> EXERCISE REQUIREMENTS
In the listing below, locate the lines that hold the string "Enable". Copy those lines.

+---+

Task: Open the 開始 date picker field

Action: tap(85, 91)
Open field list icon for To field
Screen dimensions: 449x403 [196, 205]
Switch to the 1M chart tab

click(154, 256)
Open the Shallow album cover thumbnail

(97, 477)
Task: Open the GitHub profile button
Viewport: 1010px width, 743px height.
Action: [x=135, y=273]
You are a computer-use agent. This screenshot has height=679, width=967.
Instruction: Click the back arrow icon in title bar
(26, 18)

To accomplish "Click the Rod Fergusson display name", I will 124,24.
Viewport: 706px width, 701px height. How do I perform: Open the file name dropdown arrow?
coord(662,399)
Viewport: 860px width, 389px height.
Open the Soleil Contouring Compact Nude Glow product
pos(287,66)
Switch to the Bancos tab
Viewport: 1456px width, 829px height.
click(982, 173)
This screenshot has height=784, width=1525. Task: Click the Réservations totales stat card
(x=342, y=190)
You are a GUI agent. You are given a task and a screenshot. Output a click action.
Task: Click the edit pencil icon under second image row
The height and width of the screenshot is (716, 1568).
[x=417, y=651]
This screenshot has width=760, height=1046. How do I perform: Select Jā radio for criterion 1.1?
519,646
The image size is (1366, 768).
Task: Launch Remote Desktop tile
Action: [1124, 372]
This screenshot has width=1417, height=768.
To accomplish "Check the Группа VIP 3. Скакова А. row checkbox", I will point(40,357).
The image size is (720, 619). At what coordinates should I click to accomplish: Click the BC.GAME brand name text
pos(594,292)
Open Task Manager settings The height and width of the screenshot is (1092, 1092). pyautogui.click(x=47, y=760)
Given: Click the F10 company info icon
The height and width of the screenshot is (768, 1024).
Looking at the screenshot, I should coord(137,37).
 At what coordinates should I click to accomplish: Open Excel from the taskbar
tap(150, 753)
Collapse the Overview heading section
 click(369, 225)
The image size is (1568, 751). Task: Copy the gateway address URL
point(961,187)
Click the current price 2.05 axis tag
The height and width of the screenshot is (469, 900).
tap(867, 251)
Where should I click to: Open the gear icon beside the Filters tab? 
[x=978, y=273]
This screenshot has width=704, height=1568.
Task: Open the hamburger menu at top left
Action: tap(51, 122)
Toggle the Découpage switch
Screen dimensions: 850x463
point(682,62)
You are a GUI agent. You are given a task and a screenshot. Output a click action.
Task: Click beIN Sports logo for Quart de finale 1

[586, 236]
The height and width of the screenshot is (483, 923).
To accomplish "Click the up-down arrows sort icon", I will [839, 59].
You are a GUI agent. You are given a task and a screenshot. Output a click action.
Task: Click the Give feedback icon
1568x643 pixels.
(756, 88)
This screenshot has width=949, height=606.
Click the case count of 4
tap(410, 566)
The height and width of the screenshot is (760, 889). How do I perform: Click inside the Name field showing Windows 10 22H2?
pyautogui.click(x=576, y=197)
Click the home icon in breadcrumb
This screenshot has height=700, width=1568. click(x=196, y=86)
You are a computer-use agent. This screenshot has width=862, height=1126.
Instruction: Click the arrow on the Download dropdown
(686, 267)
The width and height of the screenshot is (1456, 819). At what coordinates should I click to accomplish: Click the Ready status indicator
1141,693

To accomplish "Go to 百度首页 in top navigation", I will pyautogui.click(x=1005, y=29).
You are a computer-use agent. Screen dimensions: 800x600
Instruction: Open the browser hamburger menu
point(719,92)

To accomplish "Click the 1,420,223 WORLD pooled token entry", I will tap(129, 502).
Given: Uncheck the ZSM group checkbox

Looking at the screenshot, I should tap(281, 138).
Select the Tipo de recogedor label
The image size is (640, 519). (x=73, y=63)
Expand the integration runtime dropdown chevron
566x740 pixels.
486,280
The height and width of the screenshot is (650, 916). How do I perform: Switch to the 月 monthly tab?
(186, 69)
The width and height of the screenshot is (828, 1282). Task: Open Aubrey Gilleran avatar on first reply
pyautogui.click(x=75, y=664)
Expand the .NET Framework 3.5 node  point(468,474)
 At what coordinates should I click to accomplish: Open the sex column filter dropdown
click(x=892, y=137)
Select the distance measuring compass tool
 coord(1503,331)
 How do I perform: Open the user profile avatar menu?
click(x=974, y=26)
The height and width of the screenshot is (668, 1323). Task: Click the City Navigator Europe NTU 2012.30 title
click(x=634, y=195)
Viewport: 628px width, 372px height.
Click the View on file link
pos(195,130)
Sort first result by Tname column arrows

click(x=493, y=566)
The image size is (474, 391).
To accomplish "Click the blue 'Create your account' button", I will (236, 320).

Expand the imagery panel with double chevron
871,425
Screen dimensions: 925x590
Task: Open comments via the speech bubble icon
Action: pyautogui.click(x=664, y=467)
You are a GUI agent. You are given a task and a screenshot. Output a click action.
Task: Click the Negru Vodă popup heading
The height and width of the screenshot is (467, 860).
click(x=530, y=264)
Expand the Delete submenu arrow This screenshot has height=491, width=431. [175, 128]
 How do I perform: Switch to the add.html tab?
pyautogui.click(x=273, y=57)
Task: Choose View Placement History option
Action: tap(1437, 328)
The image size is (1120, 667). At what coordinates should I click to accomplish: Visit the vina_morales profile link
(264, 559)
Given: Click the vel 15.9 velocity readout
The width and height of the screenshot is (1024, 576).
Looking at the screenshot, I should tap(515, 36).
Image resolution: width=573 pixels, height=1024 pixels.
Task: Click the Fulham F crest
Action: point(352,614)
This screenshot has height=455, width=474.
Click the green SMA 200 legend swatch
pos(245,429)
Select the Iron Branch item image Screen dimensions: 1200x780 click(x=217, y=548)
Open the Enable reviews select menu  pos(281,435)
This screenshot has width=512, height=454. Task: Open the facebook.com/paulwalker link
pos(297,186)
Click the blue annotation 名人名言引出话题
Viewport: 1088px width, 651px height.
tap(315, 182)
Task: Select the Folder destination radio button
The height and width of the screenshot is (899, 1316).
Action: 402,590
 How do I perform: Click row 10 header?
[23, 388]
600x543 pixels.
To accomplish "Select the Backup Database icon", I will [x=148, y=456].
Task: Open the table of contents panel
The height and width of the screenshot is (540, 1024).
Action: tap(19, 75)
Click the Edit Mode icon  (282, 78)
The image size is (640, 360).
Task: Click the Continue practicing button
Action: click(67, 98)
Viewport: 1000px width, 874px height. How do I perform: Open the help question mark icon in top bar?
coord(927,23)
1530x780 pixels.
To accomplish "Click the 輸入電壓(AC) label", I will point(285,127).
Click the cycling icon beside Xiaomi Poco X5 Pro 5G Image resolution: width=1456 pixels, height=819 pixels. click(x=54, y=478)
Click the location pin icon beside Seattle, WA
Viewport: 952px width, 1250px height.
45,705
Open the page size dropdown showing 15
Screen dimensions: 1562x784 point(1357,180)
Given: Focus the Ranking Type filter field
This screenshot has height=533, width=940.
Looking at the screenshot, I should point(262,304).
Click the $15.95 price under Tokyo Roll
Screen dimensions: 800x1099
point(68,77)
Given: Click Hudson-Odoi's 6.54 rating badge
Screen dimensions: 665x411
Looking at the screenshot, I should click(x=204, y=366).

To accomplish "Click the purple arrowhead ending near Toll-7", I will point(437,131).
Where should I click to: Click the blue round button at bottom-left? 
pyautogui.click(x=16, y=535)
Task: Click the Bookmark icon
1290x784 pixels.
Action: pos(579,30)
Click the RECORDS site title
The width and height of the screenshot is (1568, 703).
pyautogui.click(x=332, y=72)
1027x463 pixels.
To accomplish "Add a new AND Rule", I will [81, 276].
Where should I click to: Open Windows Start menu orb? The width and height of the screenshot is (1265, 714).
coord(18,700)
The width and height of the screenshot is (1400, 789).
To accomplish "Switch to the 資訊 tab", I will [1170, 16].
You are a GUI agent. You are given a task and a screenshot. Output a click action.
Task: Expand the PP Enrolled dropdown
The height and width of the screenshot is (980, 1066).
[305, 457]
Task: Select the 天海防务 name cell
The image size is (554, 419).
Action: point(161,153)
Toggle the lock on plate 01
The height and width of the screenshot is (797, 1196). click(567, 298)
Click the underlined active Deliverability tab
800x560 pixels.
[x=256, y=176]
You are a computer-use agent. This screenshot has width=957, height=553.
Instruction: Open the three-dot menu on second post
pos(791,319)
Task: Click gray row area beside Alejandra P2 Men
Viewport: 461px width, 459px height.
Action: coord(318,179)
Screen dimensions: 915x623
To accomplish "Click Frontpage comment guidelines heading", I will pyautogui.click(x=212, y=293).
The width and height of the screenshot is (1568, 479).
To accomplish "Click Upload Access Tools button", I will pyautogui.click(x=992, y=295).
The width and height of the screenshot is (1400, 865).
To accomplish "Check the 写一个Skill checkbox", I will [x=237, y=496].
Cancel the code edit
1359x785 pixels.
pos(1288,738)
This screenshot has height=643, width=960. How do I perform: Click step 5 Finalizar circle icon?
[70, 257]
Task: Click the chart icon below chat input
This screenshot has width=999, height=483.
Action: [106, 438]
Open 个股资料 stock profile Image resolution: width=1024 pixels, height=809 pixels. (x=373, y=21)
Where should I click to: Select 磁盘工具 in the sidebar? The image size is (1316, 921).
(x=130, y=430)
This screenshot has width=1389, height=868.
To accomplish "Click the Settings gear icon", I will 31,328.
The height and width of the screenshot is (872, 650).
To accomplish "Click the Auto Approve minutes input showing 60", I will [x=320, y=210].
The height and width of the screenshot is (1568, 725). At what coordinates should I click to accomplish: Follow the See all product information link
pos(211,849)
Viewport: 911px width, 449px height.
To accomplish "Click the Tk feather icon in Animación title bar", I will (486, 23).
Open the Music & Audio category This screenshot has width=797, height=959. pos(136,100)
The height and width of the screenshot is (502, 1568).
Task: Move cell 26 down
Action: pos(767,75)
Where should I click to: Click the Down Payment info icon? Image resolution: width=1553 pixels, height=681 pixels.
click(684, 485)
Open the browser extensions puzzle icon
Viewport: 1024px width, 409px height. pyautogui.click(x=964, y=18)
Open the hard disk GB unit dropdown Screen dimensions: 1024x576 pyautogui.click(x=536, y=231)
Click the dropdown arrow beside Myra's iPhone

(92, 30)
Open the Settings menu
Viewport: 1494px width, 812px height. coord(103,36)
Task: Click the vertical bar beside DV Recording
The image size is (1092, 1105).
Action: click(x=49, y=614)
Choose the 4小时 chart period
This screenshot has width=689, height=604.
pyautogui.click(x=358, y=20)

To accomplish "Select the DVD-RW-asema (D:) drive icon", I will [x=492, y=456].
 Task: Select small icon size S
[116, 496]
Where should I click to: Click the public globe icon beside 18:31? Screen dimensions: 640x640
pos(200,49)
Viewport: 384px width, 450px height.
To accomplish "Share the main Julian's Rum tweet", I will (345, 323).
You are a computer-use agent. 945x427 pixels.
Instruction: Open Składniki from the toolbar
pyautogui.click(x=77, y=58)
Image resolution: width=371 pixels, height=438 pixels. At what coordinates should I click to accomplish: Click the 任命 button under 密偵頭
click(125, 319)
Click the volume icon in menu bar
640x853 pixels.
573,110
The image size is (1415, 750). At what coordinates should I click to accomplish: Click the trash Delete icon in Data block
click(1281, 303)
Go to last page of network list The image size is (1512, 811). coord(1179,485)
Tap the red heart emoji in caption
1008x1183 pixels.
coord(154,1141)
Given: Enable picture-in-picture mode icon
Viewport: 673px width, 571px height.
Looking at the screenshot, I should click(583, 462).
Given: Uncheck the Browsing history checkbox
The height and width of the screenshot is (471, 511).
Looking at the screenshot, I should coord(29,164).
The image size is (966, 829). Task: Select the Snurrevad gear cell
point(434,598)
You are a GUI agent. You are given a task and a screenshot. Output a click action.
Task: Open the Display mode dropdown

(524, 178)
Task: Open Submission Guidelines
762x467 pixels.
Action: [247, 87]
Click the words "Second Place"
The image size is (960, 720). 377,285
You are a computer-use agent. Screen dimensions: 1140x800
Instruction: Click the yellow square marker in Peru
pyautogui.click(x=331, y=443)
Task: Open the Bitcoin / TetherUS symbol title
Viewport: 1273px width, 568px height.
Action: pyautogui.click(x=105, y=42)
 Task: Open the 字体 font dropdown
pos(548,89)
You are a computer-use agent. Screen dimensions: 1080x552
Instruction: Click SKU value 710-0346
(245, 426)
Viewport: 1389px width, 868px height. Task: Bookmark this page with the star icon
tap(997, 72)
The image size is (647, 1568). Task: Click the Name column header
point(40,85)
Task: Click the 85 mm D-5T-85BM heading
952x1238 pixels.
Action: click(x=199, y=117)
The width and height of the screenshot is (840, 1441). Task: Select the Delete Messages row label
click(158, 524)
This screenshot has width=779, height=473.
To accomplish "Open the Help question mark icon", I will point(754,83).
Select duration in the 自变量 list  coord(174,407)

+---+

> FINAL ANSWER
Open the Enable reviews select menu  pos(281,435)
Given: Enable picture-in-picture mode icon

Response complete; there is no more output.